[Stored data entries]
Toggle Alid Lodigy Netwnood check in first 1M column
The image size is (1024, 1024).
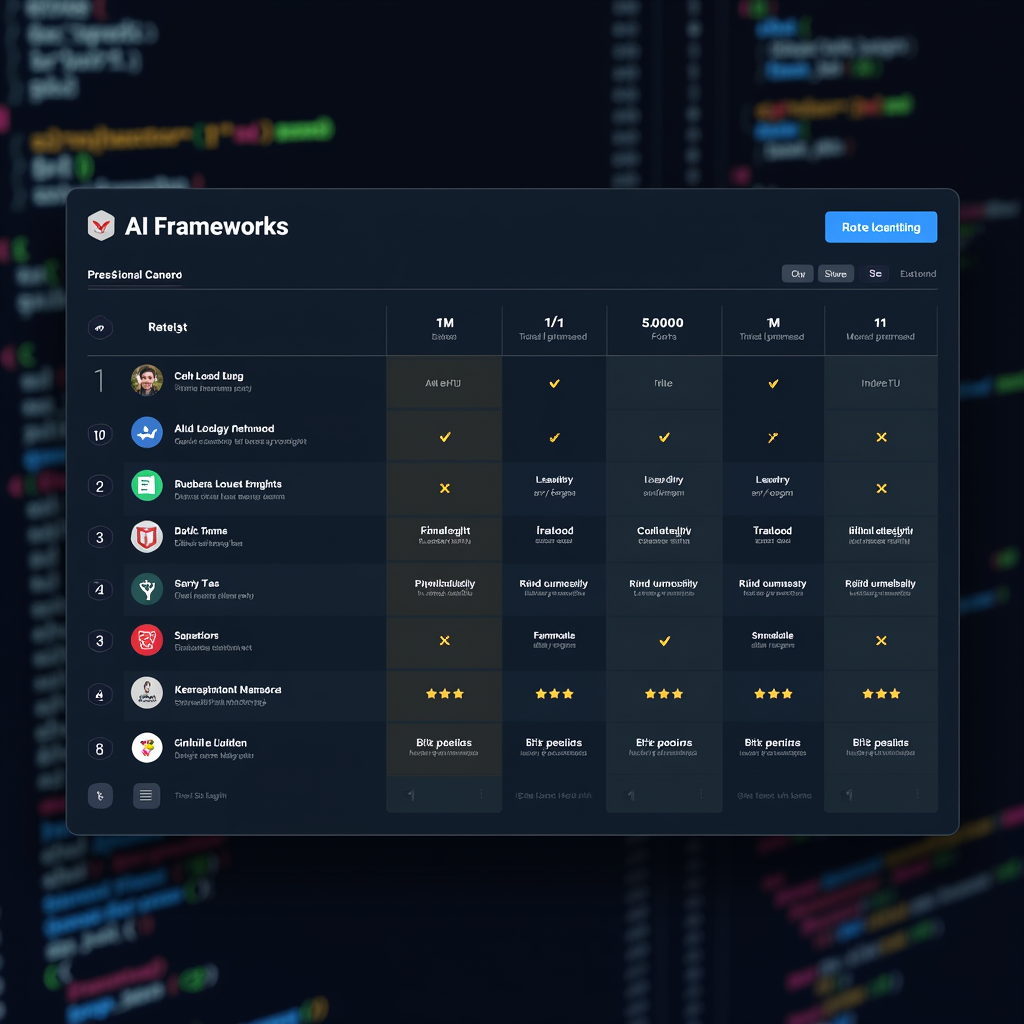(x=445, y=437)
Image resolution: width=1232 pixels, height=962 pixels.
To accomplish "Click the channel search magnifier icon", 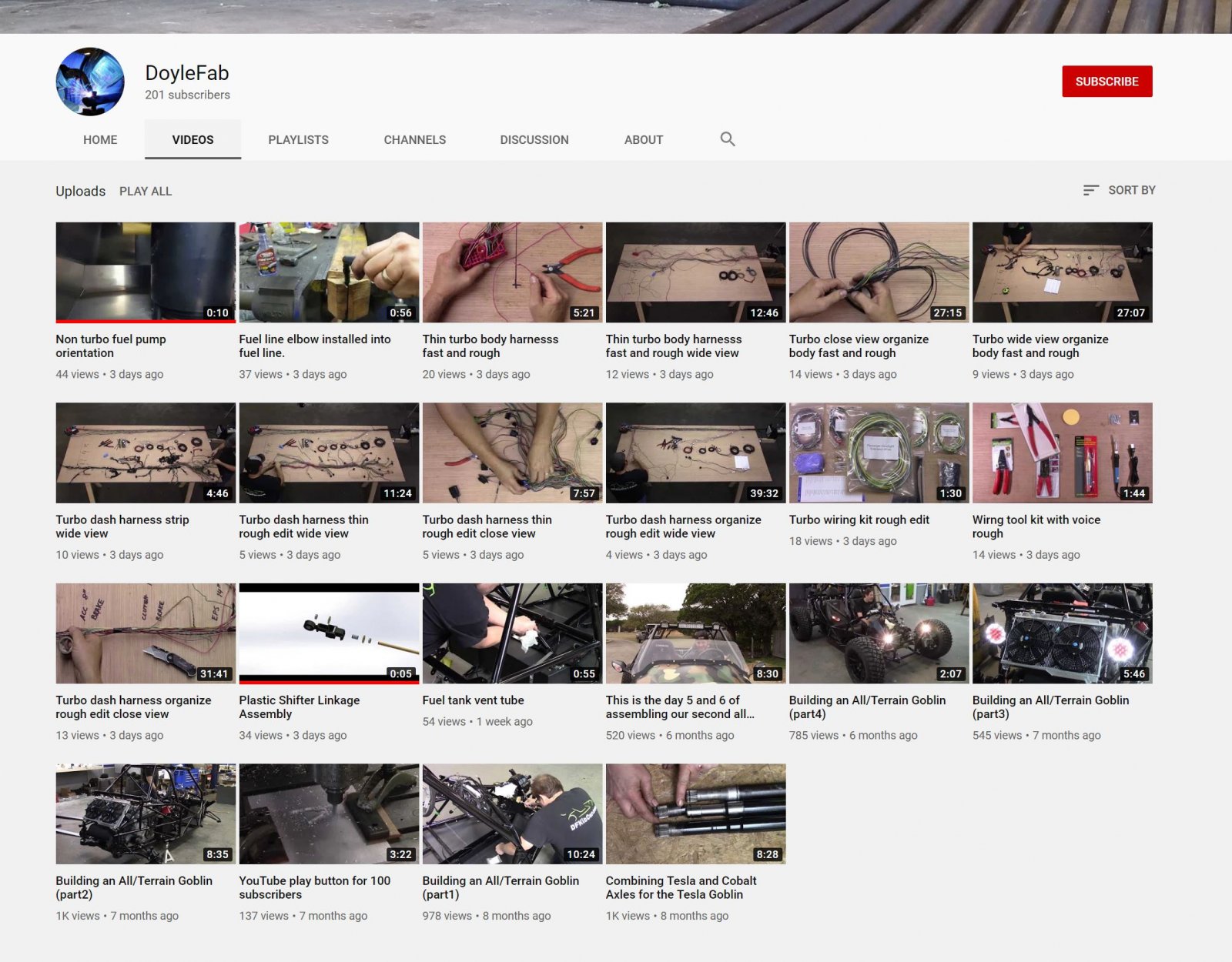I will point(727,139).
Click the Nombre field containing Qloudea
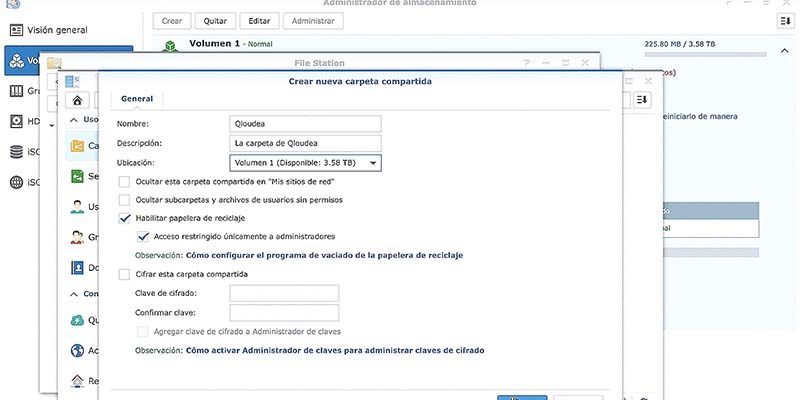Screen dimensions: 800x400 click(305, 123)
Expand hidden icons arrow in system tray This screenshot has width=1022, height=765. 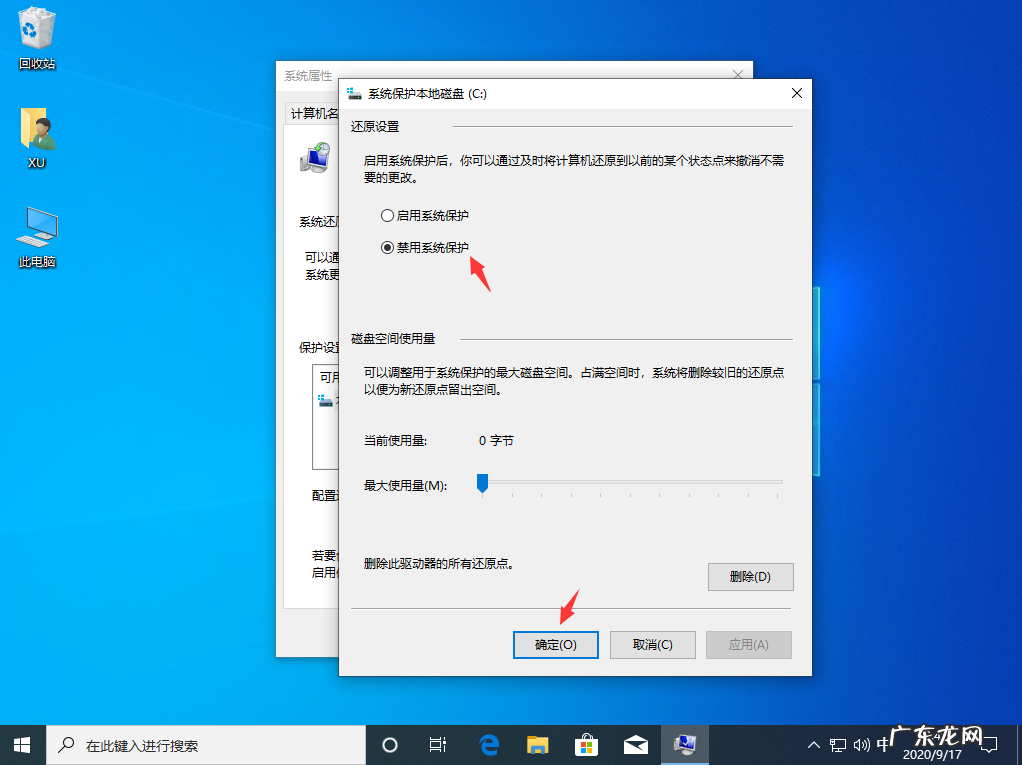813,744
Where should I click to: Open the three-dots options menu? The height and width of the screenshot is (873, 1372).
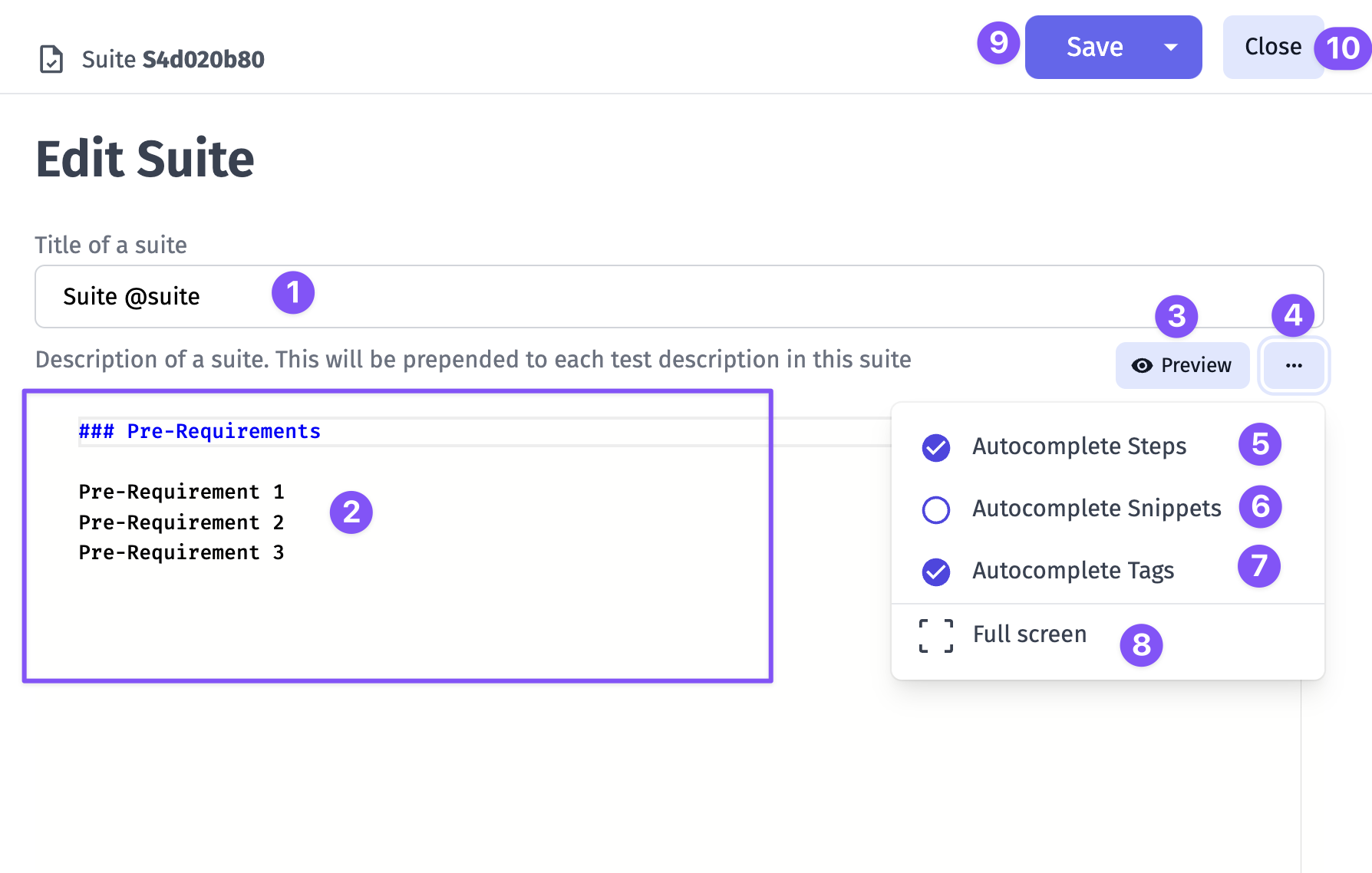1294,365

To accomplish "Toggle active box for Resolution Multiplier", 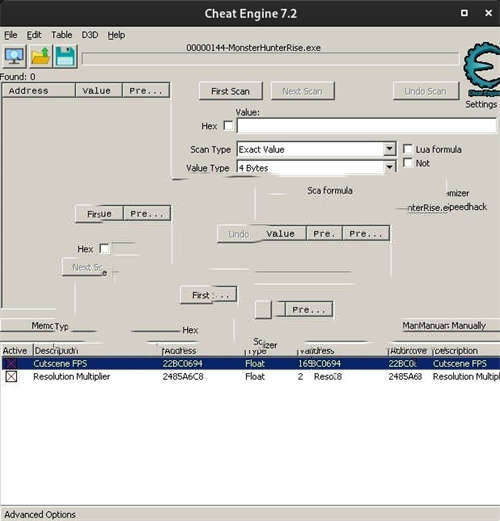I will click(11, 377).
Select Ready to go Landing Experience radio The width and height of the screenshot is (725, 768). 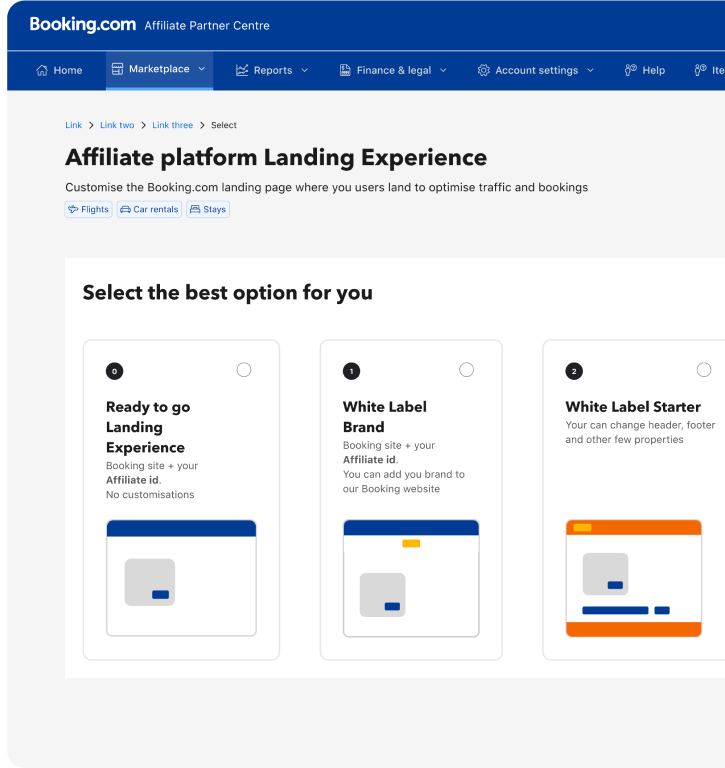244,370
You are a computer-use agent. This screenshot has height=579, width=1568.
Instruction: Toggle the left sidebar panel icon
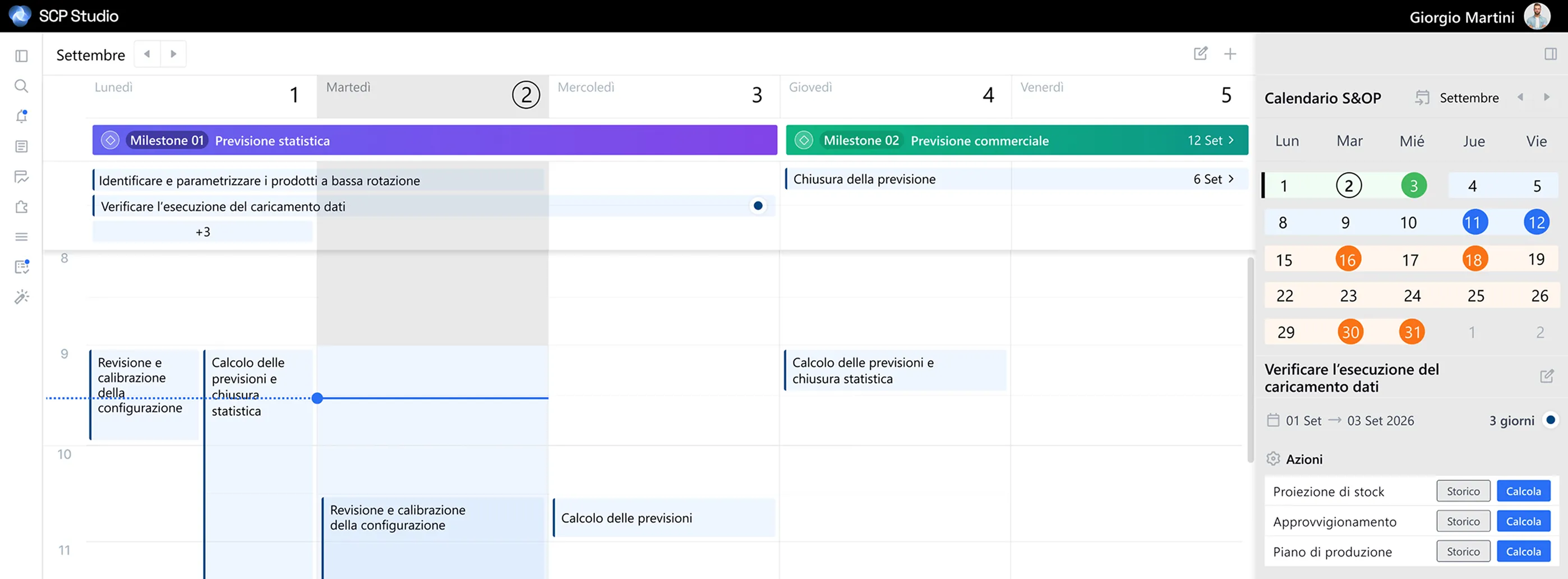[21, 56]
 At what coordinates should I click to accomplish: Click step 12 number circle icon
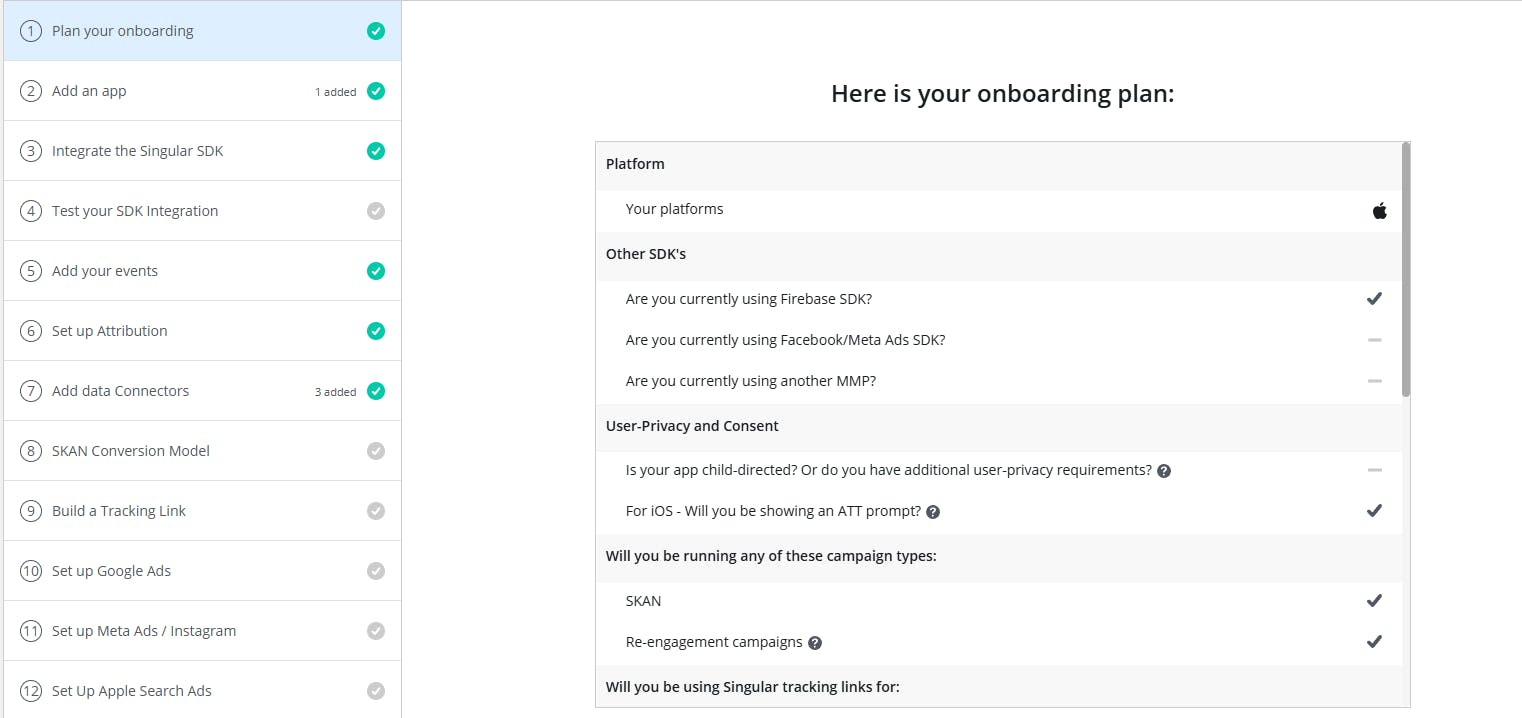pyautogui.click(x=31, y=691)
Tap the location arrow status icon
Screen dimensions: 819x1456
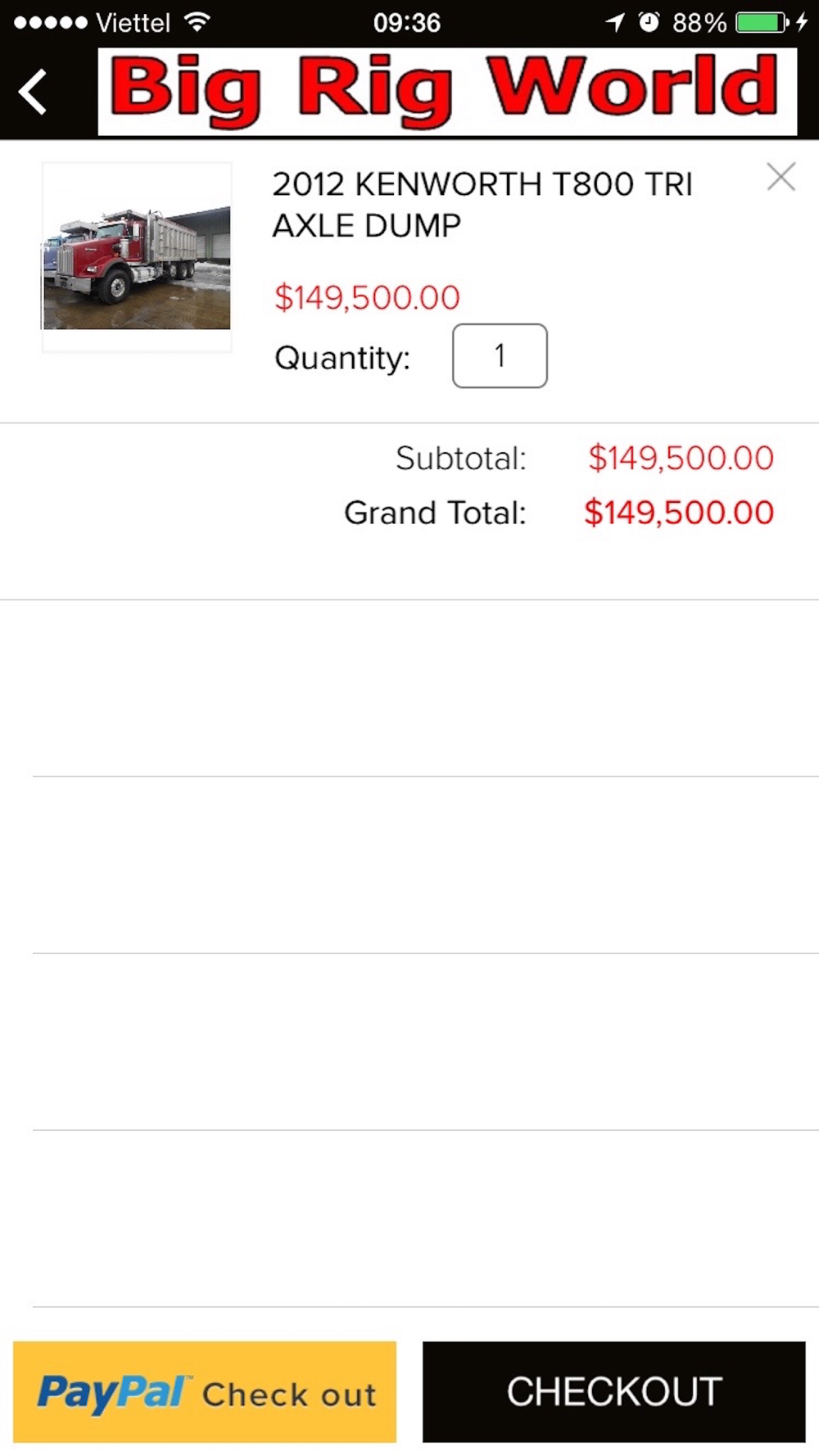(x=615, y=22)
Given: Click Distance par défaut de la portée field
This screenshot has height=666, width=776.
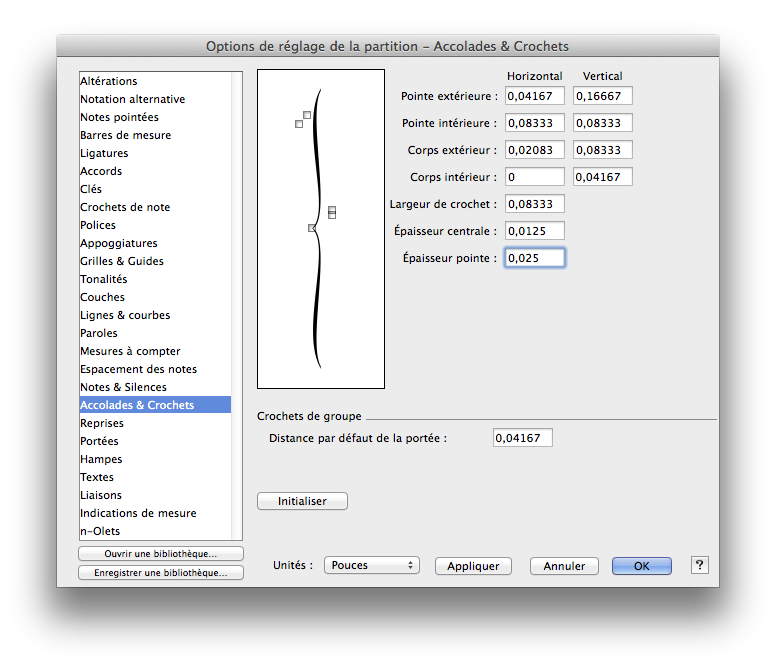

◆ **Required action**
All lines from the one containing "You are a computer-use" to the last line of the records above, and no others, should be returned unchanged, without pictures.

◆ **Answer section**
You are a computer-use agent. This screenshot has height=579, width=1568.
Instruction: Toggle the left sidebar panel icon
[21, 56]
 At what coordinates should I click to accomplish: Click step 12 number circle icon
pyautogui.click(x=31, y=691)
Tap the location arrow status icon
Screen dimensions: 819x1456
(x=615, y=22)
Given: Click Distance par défaut de la portée field
This screenshot has height=666, width=776.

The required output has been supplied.